Records drawn from a dataset:
========
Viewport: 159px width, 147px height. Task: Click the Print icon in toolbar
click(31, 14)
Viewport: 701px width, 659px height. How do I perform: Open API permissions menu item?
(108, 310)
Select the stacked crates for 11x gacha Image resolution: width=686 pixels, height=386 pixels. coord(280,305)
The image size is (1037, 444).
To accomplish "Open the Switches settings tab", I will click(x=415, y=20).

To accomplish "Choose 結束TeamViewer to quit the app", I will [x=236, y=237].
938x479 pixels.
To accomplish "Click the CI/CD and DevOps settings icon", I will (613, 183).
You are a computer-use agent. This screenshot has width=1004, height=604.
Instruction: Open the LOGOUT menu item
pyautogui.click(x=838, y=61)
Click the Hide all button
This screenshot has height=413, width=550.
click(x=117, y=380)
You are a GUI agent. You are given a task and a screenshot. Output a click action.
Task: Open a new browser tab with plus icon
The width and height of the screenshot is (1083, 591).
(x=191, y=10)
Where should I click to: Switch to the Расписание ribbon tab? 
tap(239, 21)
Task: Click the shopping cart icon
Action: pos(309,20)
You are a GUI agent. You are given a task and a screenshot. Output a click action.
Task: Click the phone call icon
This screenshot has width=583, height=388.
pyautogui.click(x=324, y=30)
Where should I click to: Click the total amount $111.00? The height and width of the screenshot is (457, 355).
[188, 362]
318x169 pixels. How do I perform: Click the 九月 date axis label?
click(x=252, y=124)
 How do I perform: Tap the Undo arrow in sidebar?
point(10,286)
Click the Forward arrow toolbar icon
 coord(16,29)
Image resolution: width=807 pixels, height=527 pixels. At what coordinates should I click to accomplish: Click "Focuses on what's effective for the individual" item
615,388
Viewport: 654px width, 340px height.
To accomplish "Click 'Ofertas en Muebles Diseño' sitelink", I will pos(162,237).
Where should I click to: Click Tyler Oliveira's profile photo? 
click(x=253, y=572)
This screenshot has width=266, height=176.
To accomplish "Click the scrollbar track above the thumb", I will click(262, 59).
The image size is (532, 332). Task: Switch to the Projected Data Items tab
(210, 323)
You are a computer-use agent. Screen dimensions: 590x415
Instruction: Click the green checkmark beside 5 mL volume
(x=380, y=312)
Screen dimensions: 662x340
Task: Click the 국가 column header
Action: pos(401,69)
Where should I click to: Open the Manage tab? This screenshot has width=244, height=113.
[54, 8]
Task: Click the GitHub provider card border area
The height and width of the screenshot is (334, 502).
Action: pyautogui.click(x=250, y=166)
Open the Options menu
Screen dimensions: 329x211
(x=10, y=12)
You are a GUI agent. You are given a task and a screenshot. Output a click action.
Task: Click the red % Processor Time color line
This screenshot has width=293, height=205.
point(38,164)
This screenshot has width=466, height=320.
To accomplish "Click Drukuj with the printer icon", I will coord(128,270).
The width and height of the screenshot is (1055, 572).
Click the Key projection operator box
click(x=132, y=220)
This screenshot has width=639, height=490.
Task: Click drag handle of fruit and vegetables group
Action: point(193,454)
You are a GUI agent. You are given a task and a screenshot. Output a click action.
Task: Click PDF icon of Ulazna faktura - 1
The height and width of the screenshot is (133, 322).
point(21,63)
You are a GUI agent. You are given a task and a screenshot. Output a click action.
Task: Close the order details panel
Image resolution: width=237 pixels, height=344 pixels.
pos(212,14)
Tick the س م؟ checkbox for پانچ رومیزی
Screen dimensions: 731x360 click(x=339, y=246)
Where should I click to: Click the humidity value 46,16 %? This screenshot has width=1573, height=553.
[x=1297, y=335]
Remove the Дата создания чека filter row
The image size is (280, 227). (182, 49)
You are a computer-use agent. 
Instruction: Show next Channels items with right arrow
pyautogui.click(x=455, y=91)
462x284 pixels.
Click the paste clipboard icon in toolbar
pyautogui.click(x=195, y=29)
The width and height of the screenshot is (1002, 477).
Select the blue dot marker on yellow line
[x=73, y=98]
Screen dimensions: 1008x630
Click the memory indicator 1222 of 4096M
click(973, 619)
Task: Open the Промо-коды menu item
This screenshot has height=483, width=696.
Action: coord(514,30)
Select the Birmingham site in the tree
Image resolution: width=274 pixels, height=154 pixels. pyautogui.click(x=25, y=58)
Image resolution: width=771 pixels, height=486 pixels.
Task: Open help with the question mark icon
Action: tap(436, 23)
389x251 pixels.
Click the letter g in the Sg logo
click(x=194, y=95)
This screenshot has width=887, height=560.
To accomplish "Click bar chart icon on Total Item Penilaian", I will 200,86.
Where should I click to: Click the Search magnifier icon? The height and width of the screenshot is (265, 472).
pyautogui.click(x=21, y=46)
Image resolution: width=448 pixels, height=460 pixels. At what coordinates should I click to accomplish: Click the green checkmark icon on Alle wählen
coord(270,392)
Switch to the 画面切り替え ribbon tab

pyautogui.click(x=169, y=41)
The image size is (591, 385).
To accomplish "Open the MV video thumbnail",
========
## ABOUT THIS EXERCISE
A verbatim copy of every record is what you should return.

## OUTPUT FOR THIS TASK
Viewport: 159px width, 147px height. Task: Click the Print icon in toolbar
click(31, 14)
Viewport: 701px width, 659px height. How do I perform: Open API permissions menu item?
(108, 310)
Select the stacked crates for 11x gacha Image resolution: width=686 pixels, height=386 pixels. coord(280,305)
The image size is (1037, 444).
To accomplish "Open the Switches settings tab", I will click(x=415, y=20).

To accomplish "Choose 結束TeamViewer to quit the app", I will [x=236, y=237].
938x479 pixels.
To accomplish "Click the CI/CD and DevOps settings icon", I will (613, 183).
You are a computer-use agent. This screenshot has width=1004, height=604.
Instruction: Open the LOGOUT menu item
pyautogui.click(x=838, y=61)
Click the Hide all button
This screenshot has height=413, width=550.
click(x=117, y=380)
You are a GUI agent. You are given a task and a screenshot. Output a click action.
Task: Open a new browser tab with plus icon
The width and height of the screenshot is (1083, 591).
(x=191, y=10)
Where should I click to: Switch to the Расписание ribbon tab? 
tap(239, 21)
Task: Click the shopping cart icon
Action: pos(309,20)
You are a GUI agent. You are given a task and a screenshot. Output a click action.
Task: Click the phone call icon
This screenshot has width=583, height=388.
pyautogui.click(x=324, y=30)
Where should I click to: Click the total amount $111.00? The height and width of the screenshot is (457, 355).
[188, 362]
318x169 pixels. How do I perform: Click the 九月 date axis label?
click(x=252, y=124)
 How do I perform: Tap the Undo arrow in sidebar?
point(10,286)
Click the Forward arrow toolbar icon
 coord(16,29)
Image resolution: width=807 pixels, height=527 pixels. At what coordinates should I click to accomplish: Click "Focuses on what's effective for the individual" item
615,388
Viewport: 654px width, 340px height.
To accomplish "Click 'Ofertas en Muebles Diseño' sitelink", I will pos(162,237).
Where should I click to: Click Tyler Oliveira's profile photo? 
click(x=253, y=572)
This screenshot has width=266, height=176.
To accomplish "Click the scrollbar track above the thumb", I will click(262, 59).
The image size is (532, 332). Task: Switch to the Projected Data Items tab
(210, 323)
You are a computer-use agent. Screen dimensions: 590x415
Instruction: Click the green checkmark beside 5 mL volume
(x=380, y=312)
Screen dimensions: 662x340
Task: Click the 국가 column header
Action: pos(401,69)
Where should I click to: Open the Manage tab? This screenshot has width=244, height=113.
[54, 8]
Task: Click the GitHub provider card border area
The height and width of the screenshot is (334, 502).
Action: pyautogui.click(x=250, y=166)
Open the Options menu
Screen dimensions: 329x211
(x=10, y=12)
You are a GUI agent. You are given a task and a screenshot. Output a click action.
Task: Click the red % Processor Time color line
This screenshot has width=293, height=205.
point(38,164)
This screenshot has width=466, height=320.
To accomplish "Click Drukuj with the printer icon", I will coord(128,270).
The width and height of the screenshot is (1055, 572).
Click the Key projection operator box
click(x=132, y=220)
This screenshot has width=639, height=490.
Task: Click drag handle of fruit and vegetables group
Action: point(193,454)
You are a GUI agent. You are given a task and a screenshot. Output a click action.
Task: Click PDF icon of Ulazna faktura - 1
The height and width of the screenshot is (133, 322).
point(21,63)
You are a GUI agent. You are given a task and a screenshot. Output a click action.
Task: Close the order details panel
Image resolution: width=237 pixels, height=344 pixels.
pos(212,14)
Tick the س م؟ checkbox for پانچ رومیزی
Screen dimensions: 731x360 click(x=339, y=246)
Where should I click to: Click the humidity value 46,16 %? This screenshot has width=1573, height=553.
[x=1297, y=335]
Remove the Дата создания чека filter row
The image size is (280, 227). (182, 49)
You are a computer-use agent. 
Instruction: Show next Channels items with right arrow
pyautogui.click(x=455, y=91)
462x284 pixels.
Click the paste clipboard icon in toolbar
pyautogui.click(x=195, y=29)
The width and height of the screenshot is (1002, 477).
Select the blue dot marker on yellow line
[x=73, y=98]
Screen dimensions: 1008x630
Click the memory indicator 1222 of 4096M
click(973, 619)
Task: Open the Промо-коды menu item
This screenshot has height=483, width=696.
Action: coord(514,30)
Select the Birmingham site in the tree
Image resolution: width=274 pixels, height=154 pixels. pyautogui.click(x=25, y=58)
Image resolution: width=771 pixels, height=486 pixels.
Task: Open help with the question mark icon
Action: tap(436, 23)
389x251 pixels.
Click the letter g in the Sg logo
click(x=194, y=95)
This screenshot has width=887, height=560.
To accomplish "Click bar chart icon on Total Item Penilaian", I will 200,86.
Where should I click to: Click the Search magnifier icon? The height and width of the screenshot is (265, 472).
pyautogui.click(x=21, y=46)
Image resolution: width=448 pixels, height=460 pixels. At what coordinates should I click to accomplish: Click the green checkmark icon on Alle wählen
coord(270,392)
Switch to the 画面切り替え ribbon tab

pyautogui.click(x=169, y=41)
The image size is (591, 385).
To accomplish "Open the MV video thumbnail",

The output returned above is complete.